Part of a data file:
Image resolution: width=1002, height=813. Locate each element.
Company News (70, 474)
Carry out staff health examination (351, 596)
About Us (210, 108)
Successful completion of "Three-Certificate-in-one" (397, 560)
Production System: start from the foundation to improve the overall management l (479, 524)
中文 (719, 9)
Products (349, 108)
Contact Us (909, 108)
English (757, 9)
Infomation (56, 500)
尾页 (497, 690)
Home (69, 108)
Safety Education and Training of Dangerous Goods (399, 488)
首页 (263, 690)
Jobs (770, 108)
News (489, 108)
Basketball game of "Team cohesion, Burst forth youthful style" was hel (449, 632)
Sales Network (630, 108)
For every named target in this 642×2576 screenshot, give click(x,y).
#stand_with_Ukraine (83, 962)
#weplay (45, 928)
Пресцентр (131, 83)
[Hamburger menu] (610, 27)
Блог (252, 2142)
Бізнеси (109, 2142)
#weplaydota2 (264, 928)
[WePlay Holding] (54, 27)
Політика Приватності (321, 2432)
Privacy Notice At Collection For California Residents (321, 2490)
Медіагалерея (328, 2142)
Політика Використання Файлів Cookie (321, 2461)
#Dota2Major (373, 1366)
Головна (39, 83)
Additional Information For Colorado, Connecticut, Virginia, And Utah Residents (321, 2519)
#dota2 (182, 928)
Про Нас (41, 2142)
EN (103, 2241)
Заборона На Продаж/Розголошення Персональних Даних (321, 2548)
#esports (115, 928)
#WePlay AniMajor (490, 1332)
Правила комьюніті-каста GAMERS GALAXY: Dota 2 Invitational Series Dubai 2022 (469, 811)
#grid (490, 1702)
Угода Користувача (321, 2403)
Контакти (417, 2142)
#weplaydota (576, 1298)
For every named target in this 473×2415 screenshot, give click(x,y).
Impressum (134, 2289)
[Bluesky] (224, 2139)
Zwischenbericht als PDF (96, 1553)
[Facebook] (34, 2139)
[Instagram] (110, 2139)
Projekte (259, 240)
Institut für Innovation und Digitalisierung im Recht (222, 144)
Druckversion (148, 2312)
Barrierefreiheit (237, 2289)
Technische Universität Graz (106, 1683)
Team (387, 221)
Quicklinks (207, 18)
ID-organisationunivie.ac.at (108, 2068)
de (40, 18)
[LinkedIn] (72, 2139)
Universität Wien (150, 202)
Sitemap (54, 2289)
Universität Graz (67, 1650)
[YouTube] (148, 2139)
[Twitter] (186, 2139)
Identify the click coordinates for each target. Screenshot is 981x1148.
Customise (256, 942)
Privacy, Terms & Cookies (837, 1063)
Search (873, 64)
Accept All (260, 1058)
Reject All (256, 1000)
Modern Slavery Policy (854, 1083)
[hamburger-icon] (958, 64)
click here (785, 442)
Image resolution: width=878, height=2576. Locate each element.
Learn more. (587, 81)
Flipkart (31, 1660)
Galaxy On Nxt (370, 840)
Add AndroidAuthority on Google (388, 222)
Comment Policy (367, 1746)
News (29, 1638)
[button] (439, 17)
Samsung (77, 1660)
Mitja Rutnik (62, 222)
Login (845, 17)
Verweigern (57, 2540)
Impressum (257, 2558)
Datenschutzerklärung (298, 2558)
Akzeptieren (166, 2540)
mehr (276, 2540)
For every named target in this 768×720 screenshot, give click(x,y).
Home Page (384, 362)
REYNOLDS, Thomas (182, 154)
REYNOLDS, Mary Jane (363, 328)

YOUR TASK: Can you output the lines from the one with "EN (103, 2241)" up to and including the one with "Team (387, 221)" as a numbered list, leaving out any blank lines?

FINISHED ANSWER:
1. EN (103, 2241)
2. Заборона На Продаж/Розголошення Персональних Даних (321, 2548)
3. #esports (115, 928)
4. #WePlay AniMajor (490, 1332)
5. Правила комьюніті-каста GAMERS GALAXY: Dota 2 Invitational Series Dubai 2022 (469, 811)
6. #grid (490, 1702)
7. Угода Користувача (321, 2403)
8. Контакти (417, 2142)
9. #weplaydota (576, 1298)
10. For every named target in this 473×2415 screenshot, give click(x,y).
11. Impressum (134, 2289)
12. [Bluesky] (224, 2139)
13. Zwischenbericht als PDF (96, 1553)
14. [Facebook] (34, 2139)
15. [Instagram] (110, 2139)
16. Projekte (259, 240)
17. Institut für Innovation und Digitalisierung im Recht (222, 144)
18. Druckversion (148, 2312)
19. Barrierefreiheit (237, 2289)
20. Technische Universität Graz (106, 1683)
21. Team (387, 221)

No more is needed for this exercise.